Microsoft is changing their minds on just how Windows 7 UAC will function. In a blog post over at ‘Engineering Windows 7’ it now appears that some changes will be made. I am no security expert but it is good to see that the Redmond giant is going to take a new approach after several bloggers posted what they deemed were several security flaws in how UAC functioned in Windows 7.
In the blog statement from Microsoft it states that:
The first issue to untangle is about the difference between malware making it onto a PC and being run, versus what it can do once it is running. There has been no report of a way for malware to make it onto a PC without consent. All of the feedback so far concerns the behavior of UAC once malware has found its way onto the PC and is running. Microsoft’s position that the reports about UAC do not constitute a vulnerability is because the reports have not shown a way for malware to get onto the machine in the first place without express consent. Some people have taken the, “it’s not a vulnerability” position to mean we aren’t taking the other parts of the issue seriously. Please know we take all of the feedback we receive seriously.
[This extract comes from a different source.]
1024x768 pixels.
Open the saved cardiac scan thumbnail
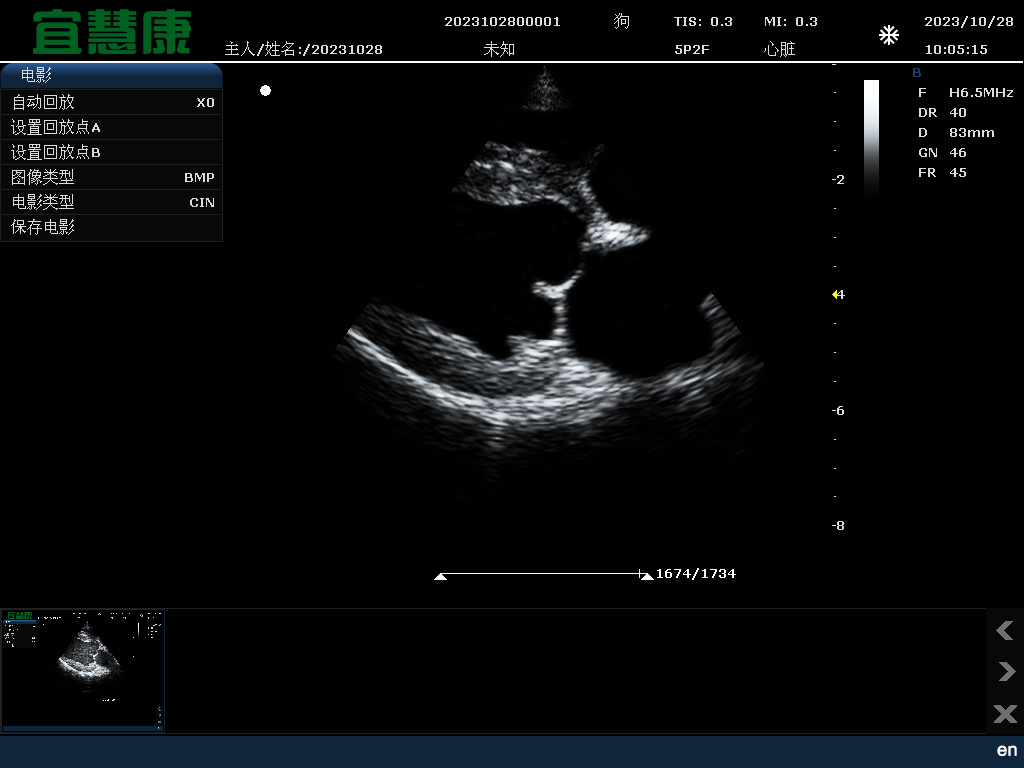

The word “vulnerability” has a very specific meaning in the security area. Microsoft has one of the leading security agencies in the world in the Microsoft Security Response Center ([email protected]) which monitors the greater ecosystem for security threats and manages the response to any threat or vulnerability related to Microsoft products. By any definition that is generally accepted across the world wide security community, the recent feedback does not represent a vulnerability since it does not allow the malicious software to reach the computer in the first place.
It further states that:
Much of the recent feedback has failed to take into account the ways that Windows 7 is better than Windows Vista at preventing malware from reaching the PC in the first place. In Windows 7 we have continued to focus on improving the ability to stop malware before it is installed or running on a PC.
I believe there in is the real issue. Will Windows 7 be more secure that Windows Vista? According to the folks at Microsoft it will be. But less face it. Microsoft has been talking about a secure system for a decade. Will Windows ever be 100% secure? I doubt it.